▶ _Problem requirements_:
Search the listing below for "computer". Copy each matching line.

▶ _Study material_:
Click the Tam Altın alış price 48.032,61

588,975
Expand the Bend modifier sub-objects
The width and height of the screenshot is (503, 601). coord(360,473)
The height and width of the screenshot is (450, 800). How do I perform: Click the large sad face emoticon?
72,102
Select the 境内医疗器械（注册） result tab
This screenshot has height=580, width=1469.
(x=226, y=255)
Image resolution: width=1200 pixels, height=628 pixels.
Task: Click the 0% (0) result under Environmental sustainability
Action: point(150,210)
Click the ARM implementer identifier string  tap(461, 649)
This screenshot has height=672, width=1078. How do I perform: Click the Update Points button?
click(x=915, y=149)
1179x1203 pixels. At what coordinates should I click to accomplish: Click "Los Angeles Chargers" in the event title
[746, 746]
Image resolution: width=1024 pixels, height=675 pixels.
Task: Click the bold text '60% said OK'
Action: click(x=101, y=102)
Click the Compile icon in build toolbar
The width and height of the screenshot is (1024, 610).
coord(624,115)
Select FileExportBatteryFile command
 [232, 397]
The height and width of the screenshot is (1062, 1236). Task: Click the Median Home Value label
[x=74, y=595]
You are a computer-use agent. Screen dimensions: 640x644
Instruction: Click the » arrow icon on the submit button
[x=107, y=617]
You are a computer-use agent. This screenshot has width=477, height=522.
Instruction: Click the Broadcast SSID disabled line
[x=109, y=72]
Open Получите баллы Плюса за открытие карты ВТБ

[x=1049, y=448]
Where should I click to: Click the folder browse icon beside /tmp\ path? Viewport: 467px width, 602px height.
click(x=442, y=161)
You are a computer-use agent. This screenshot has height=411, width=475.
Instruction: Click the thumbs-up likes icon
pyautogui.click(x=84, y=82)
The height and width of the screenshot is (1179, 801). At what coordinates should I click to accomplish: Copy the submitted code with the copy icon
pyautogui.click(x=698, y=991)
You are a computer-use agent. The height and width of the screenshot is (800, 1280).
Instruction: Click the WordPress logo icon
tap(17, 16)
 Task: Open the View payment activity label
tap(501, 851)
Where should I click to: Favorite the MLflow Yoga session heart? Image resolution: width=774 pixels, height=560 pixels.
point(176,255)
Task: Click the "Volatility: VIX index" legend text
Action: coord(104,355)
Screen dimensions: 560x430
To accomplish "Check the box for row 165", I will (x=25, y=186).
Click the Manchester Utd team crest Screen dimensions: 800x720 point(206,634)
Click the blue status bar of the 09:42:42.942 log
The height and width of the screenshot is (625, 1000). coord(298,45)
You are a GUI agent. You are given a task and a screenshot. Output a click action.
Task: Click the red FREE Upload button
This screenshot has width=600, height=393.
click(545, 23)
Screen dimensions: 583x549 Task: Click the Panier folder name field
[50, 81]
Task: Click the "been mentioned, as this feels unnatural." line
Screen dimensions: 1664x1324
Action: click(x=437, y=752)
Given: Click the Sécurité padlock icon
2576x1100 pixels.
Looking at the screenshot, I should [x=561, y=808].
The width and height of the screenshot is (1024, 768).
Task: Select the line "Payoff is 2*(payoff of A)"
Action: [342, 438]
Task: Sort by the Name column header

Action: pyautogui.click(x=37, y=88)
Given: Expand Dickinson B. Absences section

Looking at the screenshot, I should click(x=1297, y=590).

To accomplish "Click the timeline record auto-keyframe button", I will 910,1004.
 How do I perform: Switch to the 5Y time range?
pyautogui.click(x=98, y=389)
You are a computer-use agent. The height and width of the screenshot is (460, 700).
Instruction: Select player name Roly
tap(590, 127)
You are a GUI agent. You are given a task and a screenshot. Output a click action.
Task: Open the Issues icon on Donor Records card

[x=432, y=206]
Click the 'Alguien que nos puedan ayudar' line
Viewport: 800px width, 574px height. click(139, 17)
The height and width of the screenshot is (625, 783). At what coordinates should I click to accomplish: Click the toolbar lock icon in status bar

▶ _Result_:
You are a computer-use agent. Screen dimensions: 640x644
You are a computer-use agent. This screenshot has width=477, height=522.
You are a computer-use agent. This screenshot has height=411, width=475.
You are a computer-use agent. The height and width of the screenshot is (800, 1280).
You are a computer-use agent. The height and width of the screenshot is (460, 700).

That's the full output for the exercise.